Manish Hathiramani, proprietary index trader and technical analyst, Deen Dayal Investments –
“The index failed to get past 17600 on a closing basis. Until we do not get past 17600 or break 17300, we will not see a move backed by volume and momentum. The trend is biased on the upside and hence dips or intraday corrections can be utilized to enter long positions.”
Rohit Singre, Senior Technical Analyst at LKP Securities –
“Index showed a very narrow range for a day and closed a day at 17547 with minimal loss forming a small bearish candle on the daily chart. the index has same support zone around 17500-17430 zone any dip near said levels will be again buying opportunity with keeping immediate stop out level below 17450 zone and resistance is coming near 17600-17660 zone also one can lock their trading long gains around said levels, the overall range is still in between 17300-17800 zone & either side breakout will decide the final direction.”
Vinod Nair, Head of Research at Geojit Financial Services –
“Despite hopeful signs in the global markets, domestic main indices traded in a narrow range to give away its early gains in today’s volatile session. However, the broad market was robust barring banks, all major sectors were in demand and media, metals and realty outperformed. Realty stocks were in focus owing to an increase in property registrations in September while easing jitters over the Chinese economy bolstered metal stocks. Investors traded cautiously awaiting the outcome of the FOMC meeting that will clear the air regarding Fed’s tapering plans.”

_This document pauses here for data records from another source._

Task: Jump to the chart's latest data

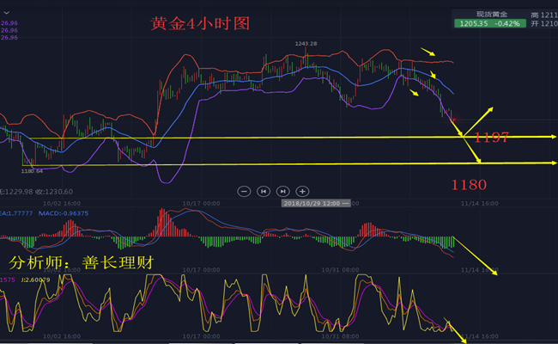Action: (x=283, y=191)
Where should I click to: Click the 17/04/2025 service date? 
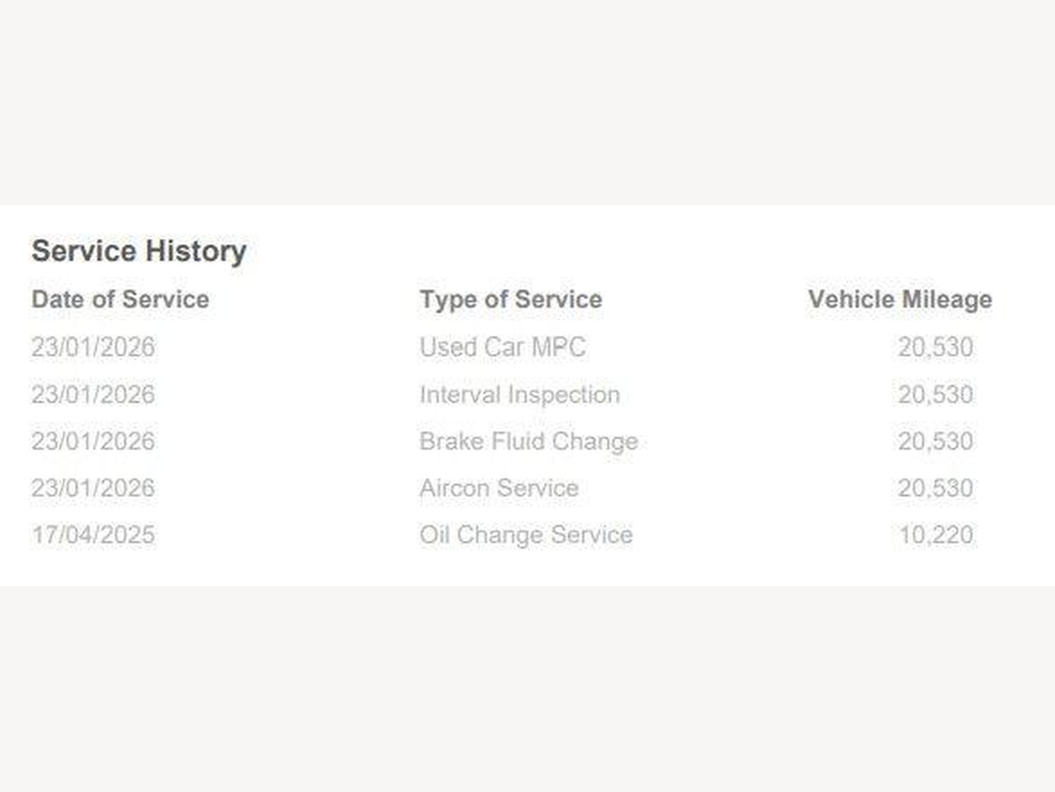[x=93, y=535]
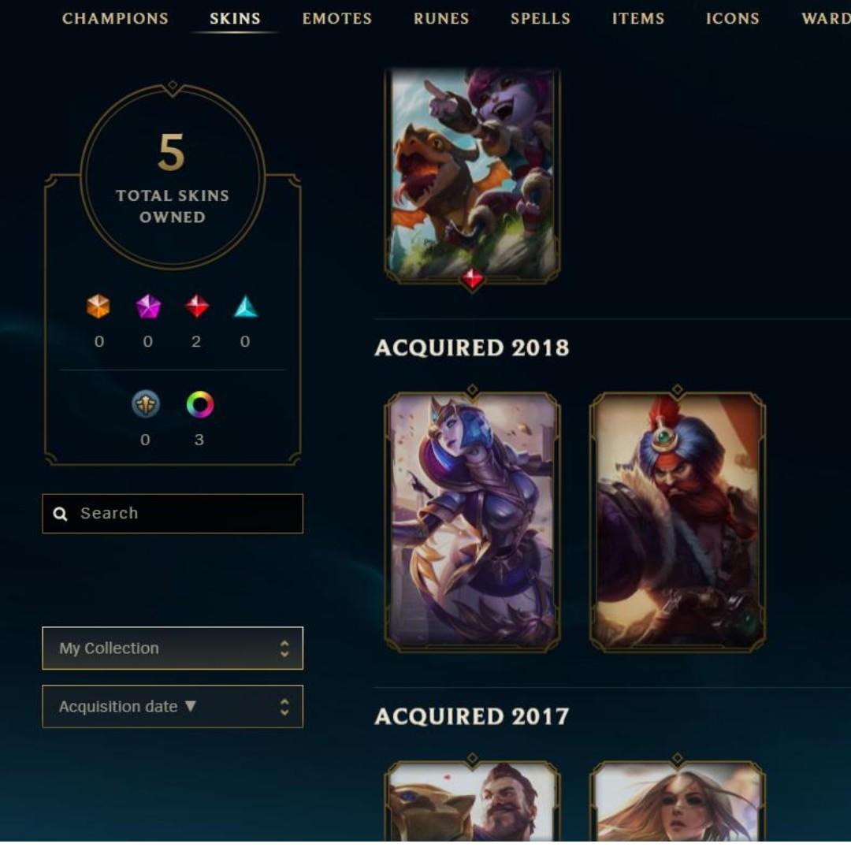The height and width of the screenshot is (851, 851).
Task: Open the Acquisition date sort dropdown
Action: click(173, 707)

S Hariharan, Head- Sales Trading, Emkay Global Financial Services –
“Macro factors have dominated flows this week, with ongoing newsflow about a large potential bankruptcy in China causing worries of contagion. Further, global markets are also awaiting comments from US FOMC with regard to plans for tapering monthly bond purchases. Dollar index is also poised for a potential technical breakout to multi-month highs, which might have adverse impact on flows to risk assets. As a result, Nifty has traded largely range-bound after a breakout to new highs in the first fortnight of Sep. Domestic retail sentiment remains relatively subdued on account of these macro headlines. Banknifty & Auto indices remain the major laggards, while IT & FMCG sectors further built on relative strength in the last week.”